» **Задание 1**
Перепишите строки записей, заменив «dropdown» на «menu» и ничего больше не меняя. Начните со строки записей, содержащей «Task: Enable the Bevel & Emboss checkbox», и дойдите до конца записей.

» **Отрывок**
Суп с крыжовником ужасен,

Вермишель с сиропом — тоже,

Но чернила с рыбьим жиром

Всех напитков их вкусней.

Здесь поят сырой водою,

Молочком, цикорным кофе

И кощунственным отваром

Из овса и ячменя.

О, когда на райских клумбах подают такую гадость,

Лучше жидкое железо пить с блудницами в аду.

(«KINDERBALSAM», 1910)

Сбежим отсюда вместе с Сашей в город, где он, по собственному признанию, «часами… сонно слоняться готов» (стихотворение «В полдень тенью и миром полны переулки…», 1922), и отправимся завтракать по-настоящему — супом с крыжовником сыт не будешь — и, разумеется, пить пиво.

Спустившись по склону холма, Саша оказывается на Гауптштрассе, главной улице Гейдельберга, и вливается в людской поток. Жара… Призывно распахнуты окна пивных и трактирчиков. Идти трудно: народу много, а тротуар очень узкий. Взгляд праздного поэта задерживается на странных для русского глаза студентах: физиономии их изранены, в руках палки, на головах одинаковые шапочки с вышитыми эмблемами, некоторые украшены перьями, которые Саша сравнивает с оперением цветных попугаев («Улица в южно-германском городе», 1910). Студенты громко хохочут и явно навеселе, почти возле каждого вьется кривоногий бульдог. Поэт уже знает, кто это такие, — местная экзотика, корпоранты, с которыми не стоит связываться. В витринах магазинов, куда он переводит взгляд, чего только нет: булки, трубки, гипсовые фигурки Иисуса, книги… Пока Черный глазеет на витрины, расскажем о корпорантах, с которыми он вскоре окажется в одной пивной.

» **Задание 2**
Продолжите текст о Саше Черном в Гейдельберге.

» **Записи набора**
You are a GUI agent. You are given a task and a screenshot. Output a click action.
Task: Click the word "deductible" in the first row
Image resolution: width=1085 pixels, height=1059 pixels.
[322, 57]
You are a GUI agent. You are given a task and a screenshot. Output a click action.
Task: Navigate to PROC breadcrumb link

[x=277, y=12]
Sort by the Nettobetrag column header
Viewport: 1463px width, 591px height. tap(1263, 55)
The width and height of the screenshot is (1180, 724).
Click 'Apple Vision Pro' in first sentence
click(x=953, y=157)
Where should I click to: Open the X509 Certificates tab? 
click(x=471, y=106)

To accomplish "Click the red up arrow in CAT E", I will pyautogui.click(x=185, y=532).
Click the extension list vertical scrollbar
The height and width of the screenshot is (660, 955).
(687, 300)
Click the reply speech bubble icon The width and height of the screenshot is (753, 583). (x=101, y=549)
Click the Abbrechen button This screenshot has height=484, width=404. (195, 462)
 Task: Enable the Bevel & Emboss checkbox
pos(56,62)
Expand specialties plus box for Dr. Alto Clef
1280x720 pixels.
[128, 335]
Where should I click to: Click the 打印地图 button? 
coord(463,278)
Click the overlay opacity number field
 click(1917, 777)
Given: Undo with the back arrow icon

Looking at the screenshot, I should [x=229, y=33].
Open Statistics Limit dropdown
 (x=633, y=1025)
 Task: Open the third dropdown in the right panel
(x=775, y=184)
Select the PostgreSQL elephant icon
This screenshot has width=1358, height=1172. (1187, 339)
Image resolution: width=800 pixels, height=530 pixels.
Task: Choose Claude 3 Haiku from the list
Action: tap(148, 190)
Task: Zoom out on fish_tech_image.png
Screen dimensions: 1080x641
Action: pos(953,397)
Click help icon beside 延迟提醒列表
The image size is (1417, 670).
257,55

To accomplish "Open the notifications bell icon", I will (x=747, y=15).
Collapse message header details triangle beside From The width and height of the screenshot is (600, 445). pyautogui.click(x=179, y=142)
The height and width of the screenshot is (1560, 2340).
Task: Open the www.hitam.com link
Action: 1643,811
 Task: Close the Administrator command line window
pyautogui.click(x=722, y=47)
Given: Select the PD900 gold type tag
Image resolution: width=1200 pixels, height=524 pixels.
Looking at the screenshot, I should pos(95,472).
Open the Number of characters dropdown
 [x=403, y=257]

» **Результат выполнения 1**
 Task: Enable the Bevel & Emboss checkbox
pos(56,62)
Expand specialties plus box for Dr. Alto Clef
1280x720 pixels.
[128, 335]
Where should I click to: Click the 打印地图 button? 
coord(463,278)
Click the overlay opacity number field
 click(1917, 777)
Given: Undo with the back arrow icon

Looking at the screenshot, I should [x=229, y=33].
Open Statistics Limit menu
 (x=633, y=1025)
 Task: Open the third menu in the right panel
(x=775, y=184)
Select the PostgreSQL elephant icon
This screenshot has width=1358, height=1172. (1187, 339)
Image resolution: width=800 pixels, height=530 pixels.
Task: Choose Claude 3 Haiku from the list
Action: tap(148, 190)
Task: Zoom out on fish_tech_image.png
Screen dimensions: 1080x641
Action: pos(953,397)
Click help icon beside 延迟提醒列表
The image size is (1417, 670).
257,55

To accomplish "Open the notifications bell icon", I will (x=747, y=15).
Collapse message header details triangle beside From The width and height of the screenshot is (600, 445). pyautogui.click(x=179, y=142)
The height and width of the screenshot is (1560, 2340).
Task: Open the www.hitam.com link
Action: 1643,811
 Task: Close the Administrator command line window
pyautogui.click(x=722, y=47)
Given: Select the PD900 gold type tag
Image resolution: width=1200 pixels, height=524 pixels.
Looking at the screenshot, I should pos(95,472).
Open the Number of characters menu
 [x=403, y=257]

» **Результат выполнения 2**
Нельзя сказать, чтобы русские студенты, приезжавшие в Гейдельберг, были совсем незнакомы с понятием корпорации. В России подобные формы студенческого самоуправления (например, землячества) существовали с начала XIX века и создавались в подражание тем же немецким корпорациям, имевшим интересную историю и традиции. Первые объединения студентов по национальному признаку, так называемые «nationes» («нации»), возникли в XIII веке в Болонском университете, старейшем в Европе. Идея стала популярной и со временем оформилась в корпоративные образования по различным признакам: национальному, географическому, по принадлежности к факультету. Каждая корпорация имела свой девиз, атрибутику (знамена, гербы, гимны), систему ритуалов, связанных с принятием новичков, переходом из младших категорий в старшие, с выборами и т. д. Новички носили титулы «пеналера» или «фукса» и мечтали стать «буршами», для чего нужно было проучиться какое-то время, сдать вступительный экзамен на знание дуэльного кодекса и на умение пить пиво, принять участие в нескольких поединках, заработать побольше шрамов. Чем больше шрамов, тем солиднее корпорант. Обладатель шрама от уха до рта считался непререкаемым авторитетом.

Дуэль являлась обязательным элементом кодекса чести корпорантов и в начале XX века, потому Саша Черный, оказавшийся вместе с ними в гостеприимном трактире «Перкео», едва ли не самом популярном в то время, был осторожен.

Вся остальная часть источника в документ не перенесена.